__Problem description__. The answer is to consist only of an exact retyping of the lines from the one containing "Viewport: 1027px width, 923px height." to the end of the entries, without pictures.

(Collected data)
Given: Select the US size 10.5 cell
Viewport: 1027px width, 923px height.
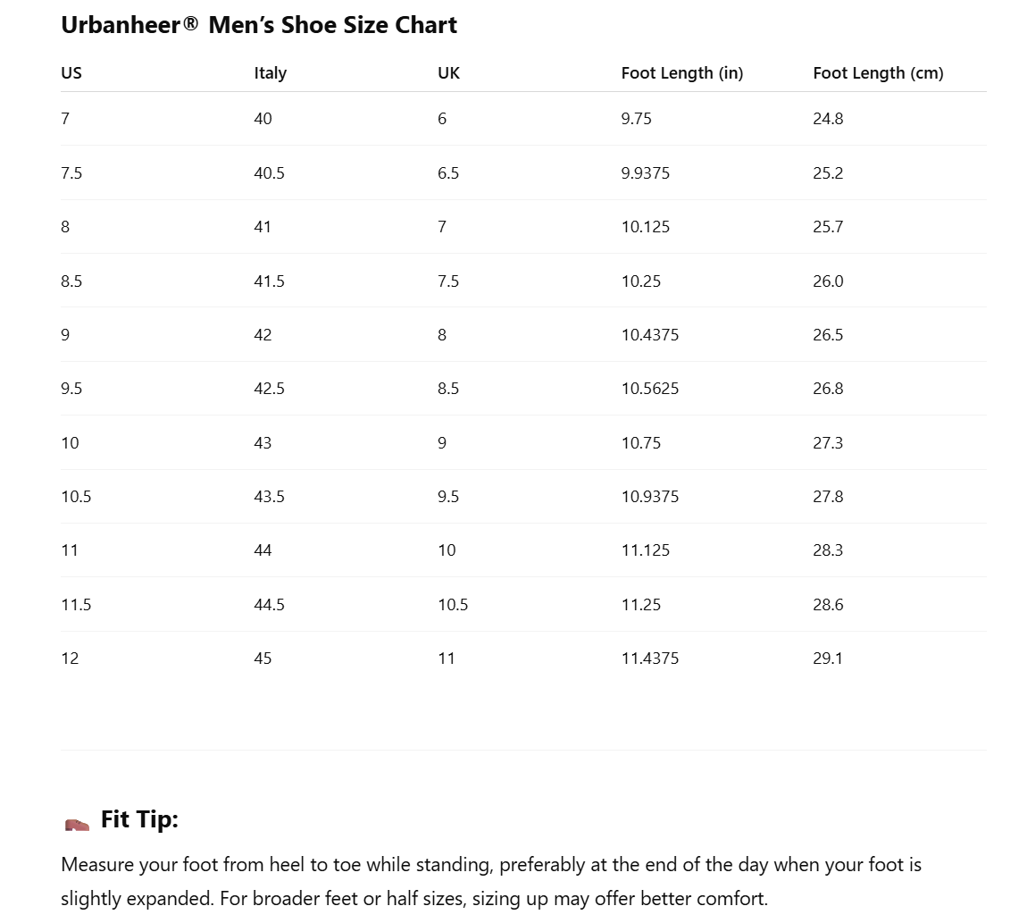Looking at the screenshot, I should coord(76,497).
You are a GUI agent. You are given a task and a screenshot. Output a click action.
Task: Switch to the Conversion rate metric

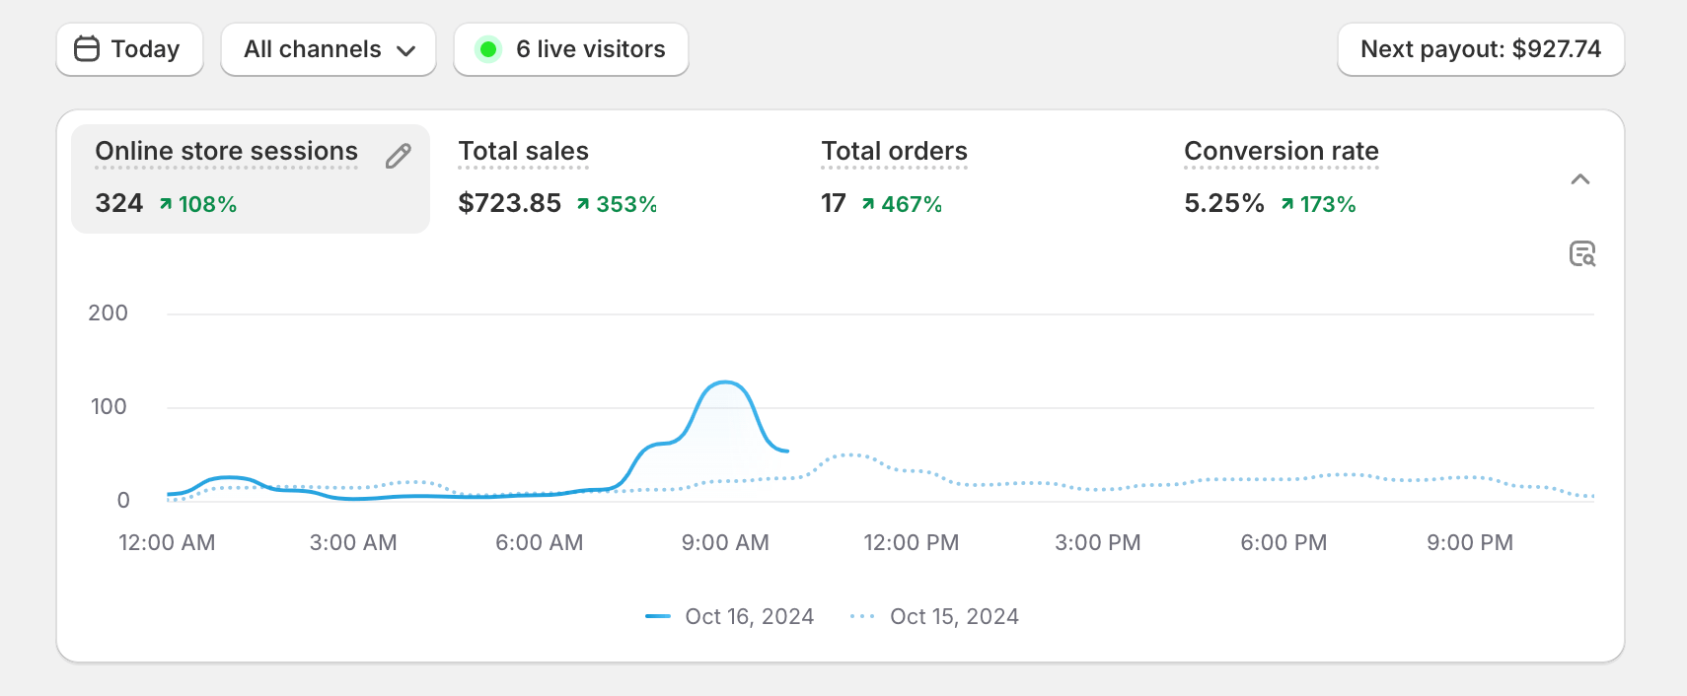tap(1281, 152)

__Your solution__.
Viewport: 1027px width, 923px height.
Looking at the screenshot, I should coord(76,497).
You are a GUI agent. You are given a task and a screenshot. Output a click action.
Task: Switch to the Conversion rate metric

tap(1281, 152)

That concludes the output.